First, recognize that there are two types of silence, actual and perceived. Actual silence is easy to understand-no one is communicating even though you’re listening and paying attention.
Perceived silence can be more insidious. That’s when your staff or customers are saying or doing something and you’re not hearing it because either you haven’t put the proper mechanisms in place for them to talk to you, or, more likely, because you’re ignoring the conversation.
What to do
First, review your communications tools. Are they working? Are they easy to locate and use? Do they allow anonymity? Do they reach out to the different demographics in your community by being available in multiple languages and obtainable offline in a printed format and at a variety of locations?
If you’ve checked the tools and they pass inspection, you must turn a bit more inward. You’ve got your favorite sources for information and feedback-those people you call upon regularly to give you updates on the “feel” of the organization or feedback on new initiatives and services.
Still, begin looking at the rest of the organization. Whom are you not hearing from? And worse, whom are you ignoring? Are there discussions going on that perhaps you’d rather not hear?
Some measurements
Sometimes the silence is good. If you have recently upgraded a service or technology and then help desk tickets or complaints declined, that’s good.
Still, you want to measure the change in feedback. If you put a lot of work into repairs or upgrades, you want to be able to prove that the return was worth the effort and cost. Measure the silence by highlighting the reduction in complaints, the increased uptime, or the improved use or attendance numbers.
Putting review structures in place will also greatly assist in hearing that silence. As discussed in the book Library 2.0 (Information Today, 2007), by Michael Casey and Laura C. Savastinuk, creating teams that review new services and initiatives will ensure that nothing is “planned, implemented, and forgotten.”
By regularly reviewing everything your library does, you can be certain that you’re hearing what’s being said or not said. And by including both staff and members of the community in your review process, you can invite those people who might not otherwise talk to you to participate in the evaluation and development of library services.

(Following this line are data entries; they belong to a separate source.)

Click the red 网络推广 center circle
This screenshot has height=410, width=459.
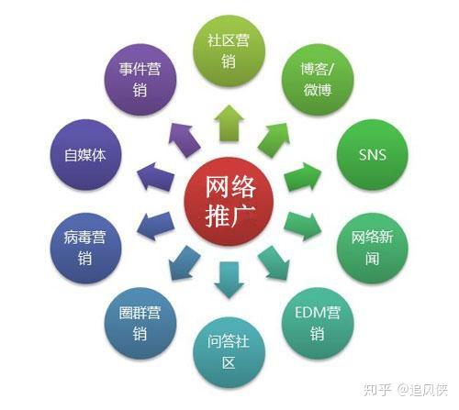coord(229,201)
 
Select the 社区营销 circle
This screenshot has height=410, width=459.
coord(229,52)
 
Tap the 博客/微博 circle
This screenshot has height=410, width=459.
coord(318,80)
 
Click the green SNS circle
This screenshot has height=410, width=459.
coord(373,154)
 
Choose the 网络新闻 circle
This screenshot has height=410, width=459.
coord(373,248)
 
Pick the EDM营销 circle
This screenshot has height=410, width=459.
coord(318,323)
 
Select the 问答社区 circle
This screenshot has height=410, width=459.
coord(229,352)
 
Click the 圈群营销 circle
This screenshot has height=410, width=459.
coord(140,323)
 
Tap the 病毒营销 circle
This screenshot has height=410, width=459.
coord(85,248)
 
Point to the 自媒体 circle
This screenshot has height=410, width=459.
coord(85,154)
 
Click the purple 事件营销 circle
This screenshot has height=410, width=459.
coord(140,80)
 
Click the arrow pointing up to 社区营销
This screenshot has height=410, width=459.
coord(229,124)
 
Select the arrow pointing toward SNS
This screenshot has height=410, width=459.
coord(303,177)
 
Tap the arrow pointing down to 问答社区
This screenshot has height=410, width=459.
coord(229,280)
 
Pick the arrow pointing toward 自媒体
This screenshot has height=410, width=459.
coord(155,177)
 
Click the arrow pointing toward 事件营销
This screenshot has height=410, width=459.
coord(185,140)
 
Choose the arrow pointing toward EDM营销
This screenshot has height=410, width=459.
coord(274,263)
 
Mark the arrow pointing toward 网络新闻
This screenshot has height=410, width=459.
coord(303,227)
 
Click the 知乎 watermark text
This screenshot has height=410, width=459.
coord(377,390)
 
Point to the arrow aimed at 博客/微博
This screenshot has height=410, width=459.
coord(274,140)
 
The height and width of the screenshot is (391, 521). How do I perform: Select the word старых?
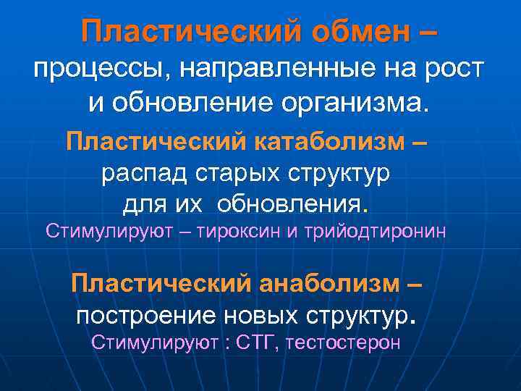[245, 173]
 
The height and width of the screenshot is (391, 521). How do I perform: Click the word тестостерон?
[343, 342]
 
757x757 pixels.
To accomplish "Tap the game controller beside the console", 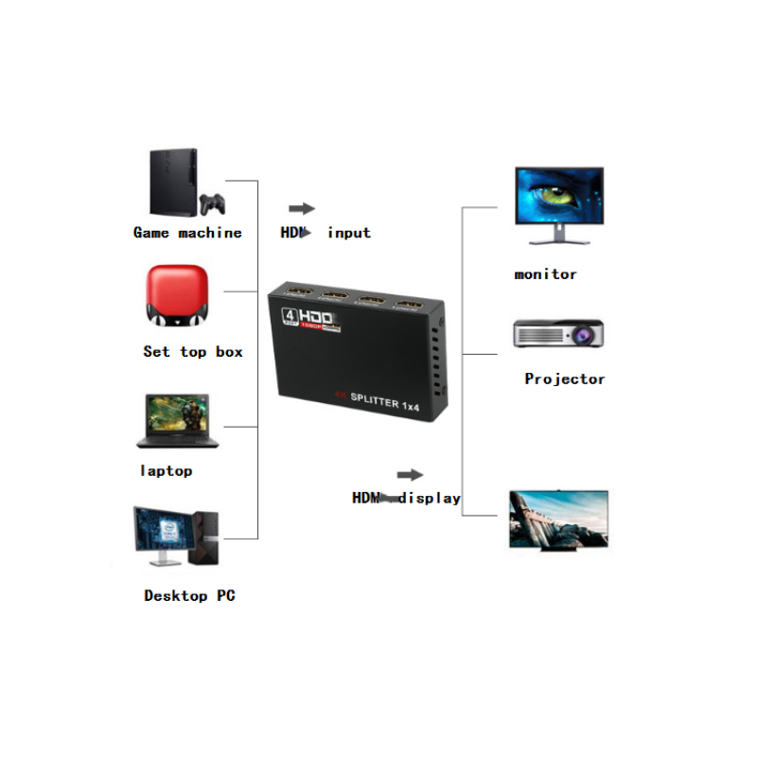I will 211,202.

Bad silence is when something is wrong, but you’re not hearing about it. Are there individuals who used to complain about things but have stopped? Ideally, you’ve been placing customer comments and complaints in a database for review and follow-up. If you’re no longer hearing from particular groups, it may be because they simply stopped complaining and went elsewhere.
Go to the field
Don’t forget about “going to the field” (The Transparent Library, LJ 9/15/07). Talk to staffers who don’t talk to you. Find out what they think, and ask them what they might be hearing from the library’s customers. You’ll be surprised what customers say to front-line staff that never reaches the decision-makers.
If you target customers who have not used their cards in a while, you have another way to measure that silence-and to find out what it will take to get them in the door or onto your web site.
Public libraries’ outreach to teens is a good example. Dedicated librarians hosting teen advisory boards, gaming nights, open mic nights, and more have attracted previously underserved groups to become regular users of the library. This successful outreach effort, nontraditional in many ways, signals a way to further expand future library services.
Michael Casey is Information Technology Division Director, Gwinnett County Public Library, Lawrenceville, CA, and co-author of Library 2.0.